戦いの箱庭
ありすえしーらえくすとら
1-1
「おい!おいおいおいおい!さっきまでの威勢はどうしたんだ?」
今や最強の能力者となった、【人の振り見て我が振り直す】が、次々と辺りを破壊していく。
先ほどまで吠えていた【殺すが為の刃】も、その力を目の当たりにしてからは大人しくなっている。今姿を現しても、殺されるのがわかっているからだ。
「残った能力者はたったの五人。さあ、正々堂々と戦おうぜ」
【人の振り見て我が振り直す】の言葉を受け、「よく言うぜ」と【悪夢の瞳】が呟いた。それもそのはずだ。彼は今まで周囲を騙し、仲間として利用してきたからだ。その能力が最大限に発揮されるまでの、隠れ蓑として。
「殺すが為の刃、ここは一時休戦して奴を倒すぞ」
この世界に残された能力者は五人。
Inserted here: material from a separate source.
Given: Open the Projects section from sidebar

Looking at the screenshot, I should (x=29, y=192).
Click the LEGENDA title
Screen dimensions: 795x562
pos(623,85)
四人の力を合わせなければ、【人の振り見て我が振り直す】を倒すことは不可能だと、【悪夢の瞳】は判断した。それは他の三人も同じだった。
「<箱庭>から出られるのはたったの一人。それでも・・・」
三人が顔を見合わせた。今協力して倒すべきが誰かをわかっているからだ。この戦いが終わり、生き残れるのは一人だとしても――
1.
連続通り魔事件が発生してから二週間が経った。犯人の目撃情報はなく、以前逃亡中。それどころか、被害者は増える一方だ。学校でも注意が喚起され、人通りの少ない場所は通るなと言われている。
今彼が通っている道は、家に帰るまでの時間が大幅に短縮されるが、人気が少ない。通り魔が出るならこのような場所なんじゃないかと思う反面、実際自分が被害に遭うなんて考えていない。
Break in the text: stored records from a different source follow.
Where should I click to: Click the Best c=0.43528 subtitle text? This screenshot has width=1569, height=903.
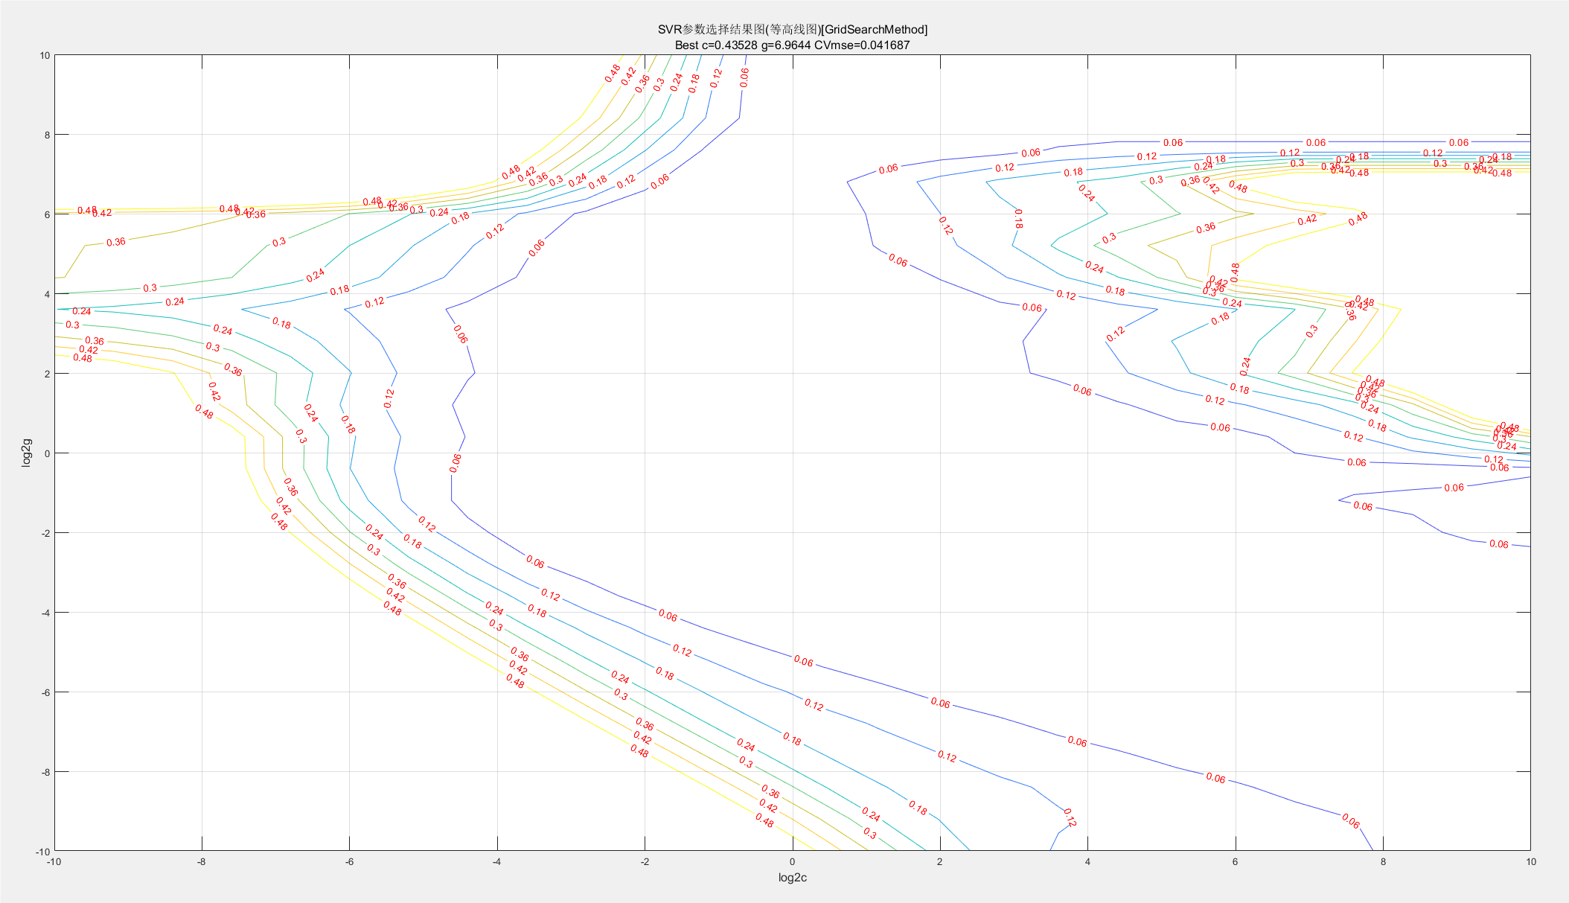(792, 45)
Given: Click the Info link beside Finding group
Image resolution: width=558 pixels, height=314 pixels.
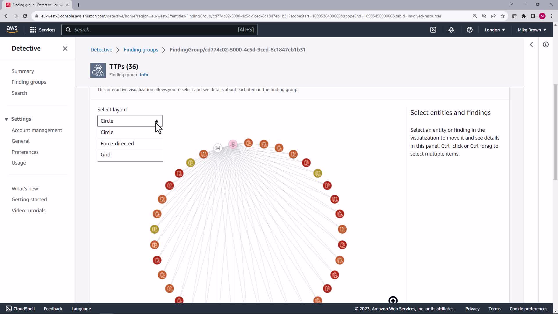Looking at the screenshot, I should coord(144,75).
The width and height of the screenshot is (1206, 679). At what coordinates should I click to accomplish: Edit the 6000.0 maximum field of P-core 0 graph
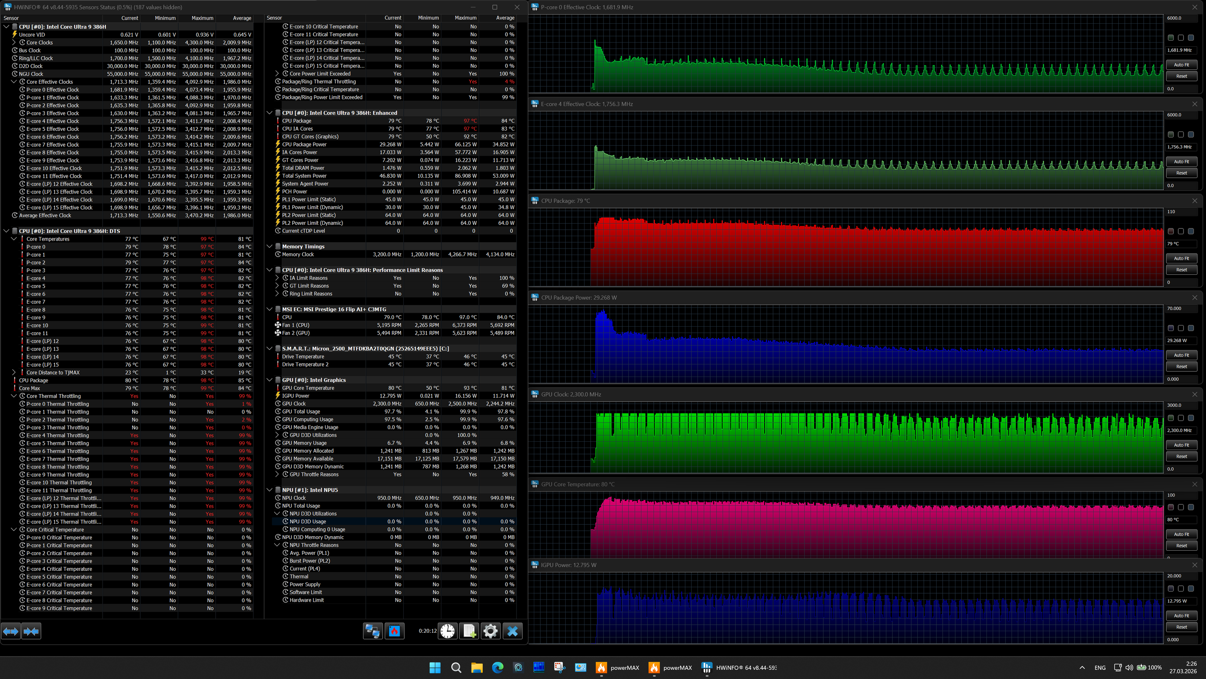point(1180,18)
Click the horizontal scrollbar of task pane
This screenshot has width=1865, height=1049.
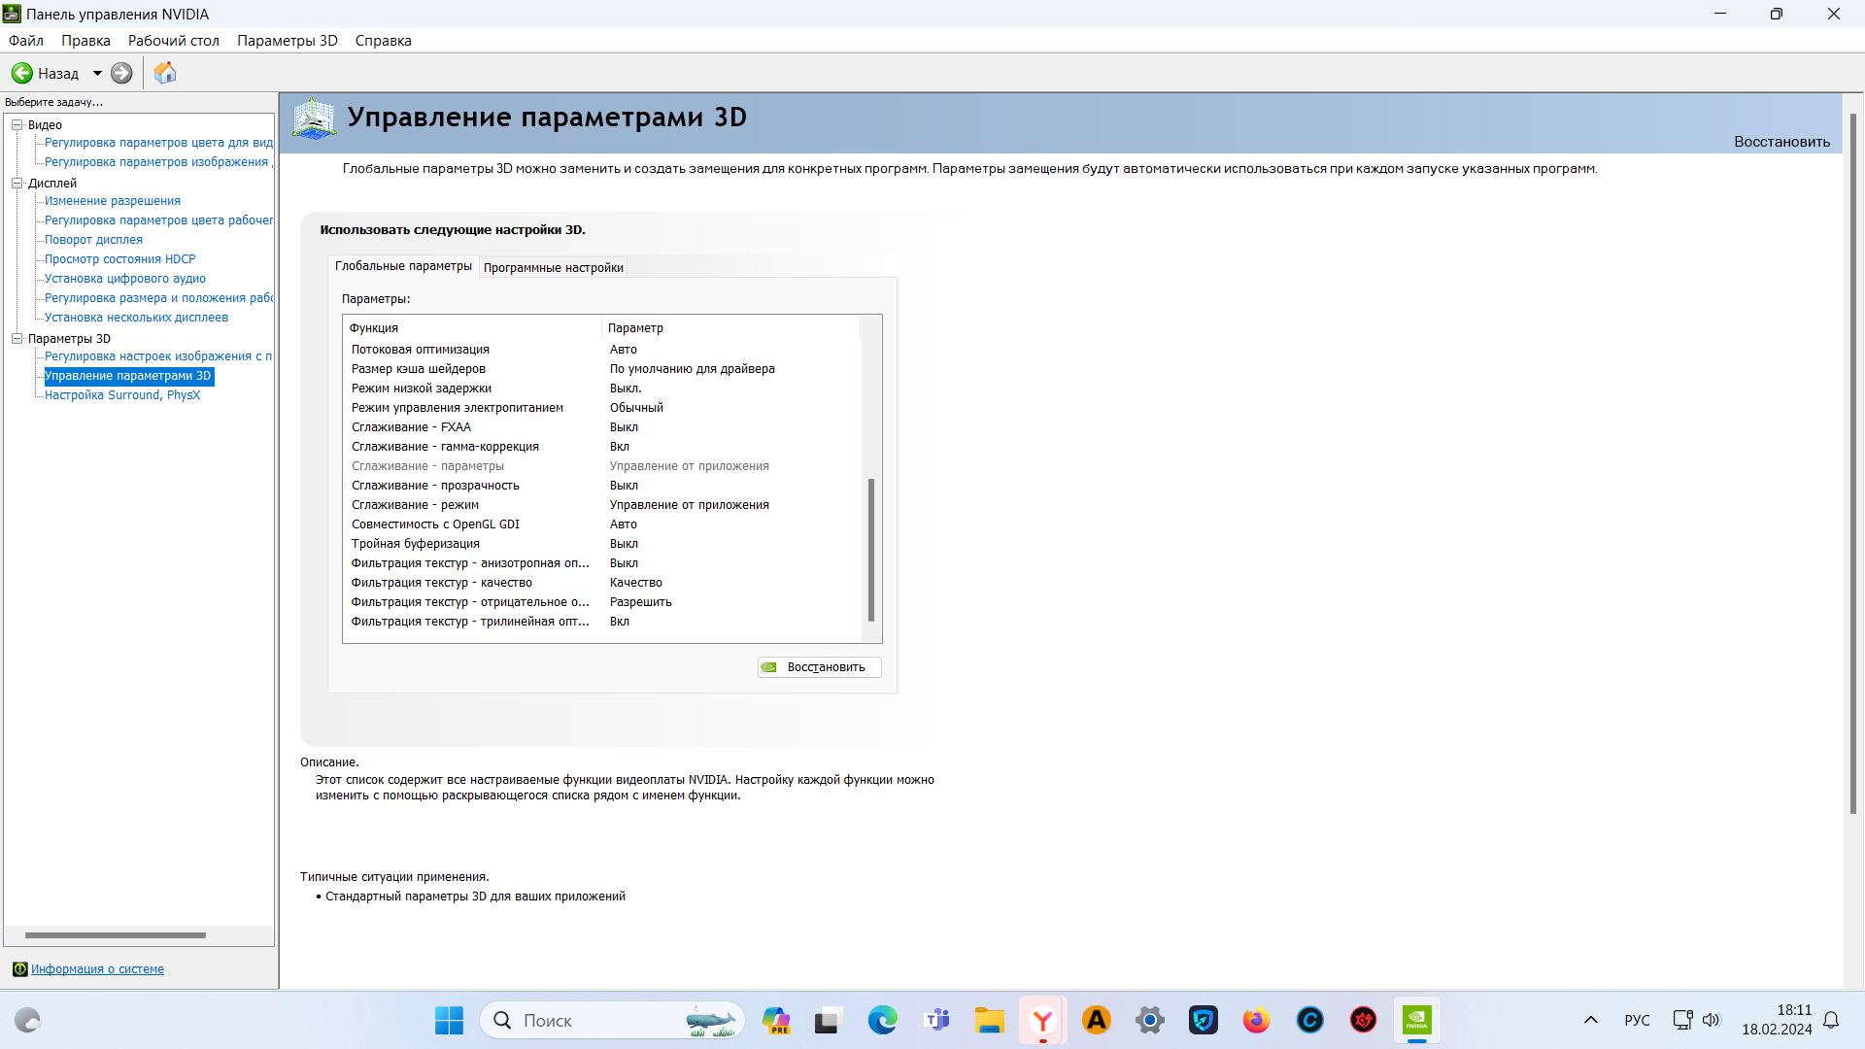click(x=115, y=935)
電信柱の脇に立つ人影を見て、「もしかしたら通り魔かもしれない」と思うものの、今来た道を引き返したりはしなかった。電信柱とは逆端に寄り、その人影とは距離を置いた。それだけで十分だと思ったからだ。
実際、通り過ぎる時には何もなかった。あまりにも静かで、まるで互いが見えていないというようだ。
知らない人同士、道ですれ違うだけの時などその程度だ。挨拶も会釈もしない。極端に言えば、いないくらいの扱いでいいのだ、と彼は思った。
角を曲がる直前、背後から足音が聞こえた気がした。先ほどの人が、歩き出したんだろうと気にも留めなかった。
だが、それがいけなかった。
振り向くことなく、角を曲がろうとさしかかったとき、脇腹に強い衝撃を受けた。勢い余って壁に体をぶつけながら、脇腹に強い痛みが走って目を瞑る。激痛を堪え、恐る恐る目を開け、脇腹を見ると、刃物が深々と刺さっているのが見えた。
「え――」
言葉が上手く出ない。痛さと驚きと、それを上回る恐怖が彼の声を封じた。刃物が抜かれると、傷口から血が流れ出ているのが見える。傷口が焼けるように熱い。彼はどうして自分がこんな目に遭っているのか理解できなかった。
通り魔に襲われたんだと理解できたのは、もう一度脇腹を刺されたあとだった。
「やめ・・・死にたく――」
意識が薄れていく最中、口から言葉がこぼれた。消え入るような掠れた声で、その言葉は誰にも届くことはなかった。
痛みも熱さも感じない。自分が今何をされているのか、立っているのか座っているのかさえも、わからなくなった。
「――死にたくねえ!!」
叫ぶと同時に彼は目を覚ました。少しの間を置くと、辺りを見回し、状況がいまだに自分の理解できる範疇にないと悟った。
ベッドもなく、布団もない。脇腹に痛みもなく、服を捲ってみれば傷跡すらもない。通り魔に刺されたなんていうのは夢だったのか。それとも、ここが死後の世界なのか。
見るからに古いコンクリートの壁。物は何一つ置いておらず、唯一あるのは小さな窓と鉄のドアだけだ。ここが監獄だというなら納得もいくが、「襲われたのは自分のほうである」、と彼は思った。
ここが天国でないことだけは確かにわかった。地獄だというなら生ぬるいが、天国と呼ぶには余りにも何もなさすぎる。
『皆さま、おはようございます』
何の前触れもなく、無機質な声が部屋に鳴り響いた。